[What this task involves]: Omit the pictures, and output the rest of the entries exactly as written.

[Saved data entries]
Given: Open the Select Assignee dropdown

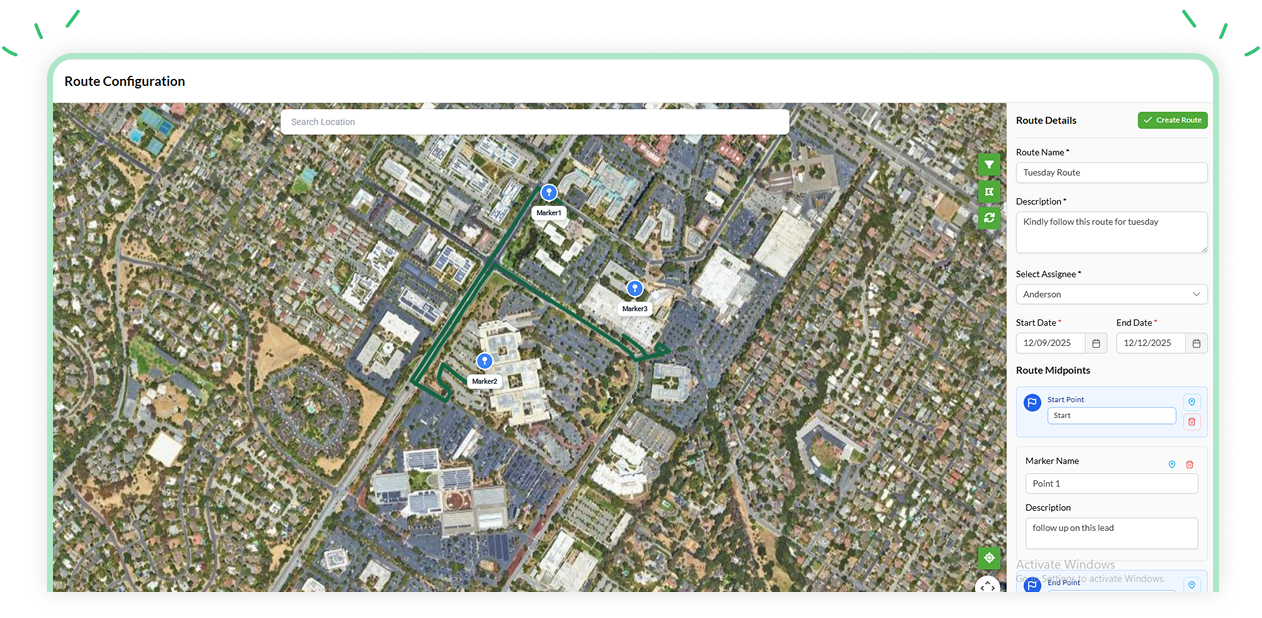Looking at the screenshot, I should (1111, 294).
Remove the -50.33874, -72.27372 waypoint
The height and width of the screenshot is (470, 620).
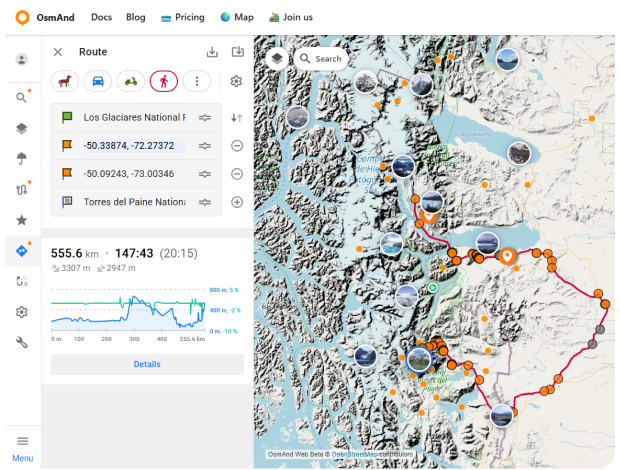click(x=237, y=146)
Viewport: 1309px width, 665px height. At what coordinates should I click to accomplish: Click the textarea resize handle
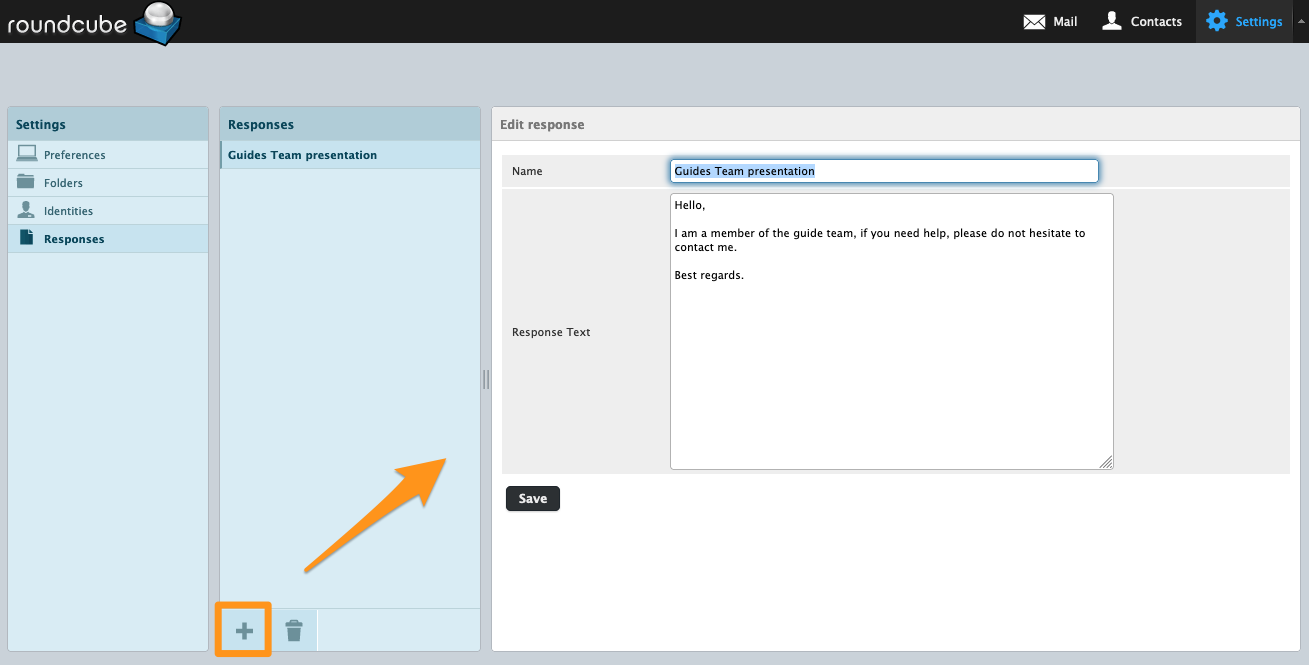point(1105,462)
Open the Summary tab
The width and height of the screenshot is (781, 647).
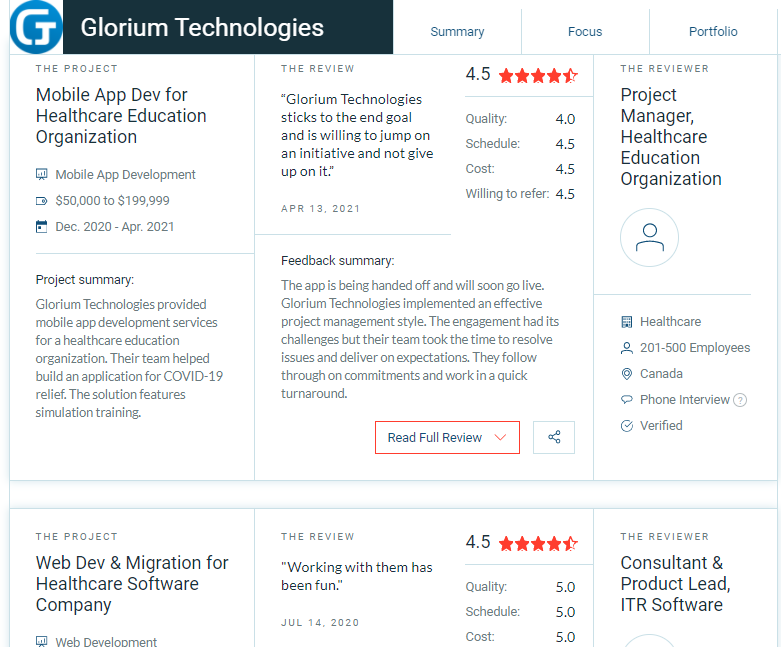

[Finished task]:
Given: Open the Select Assignee dropdown

Looking at the screenshot, I should (1111, 294).
Remove the -50.33874, -72.27372 waypoint
The height and width of the screenshot is (470, 620).
click(x=237, y=146)
Viewport: 1309px width, 665px height. At what coordinates should I click to accomplish: Click the textarea resize handle
point(1105,462)
Open the Summary tab
The width and height of the screenshot is (781, 647).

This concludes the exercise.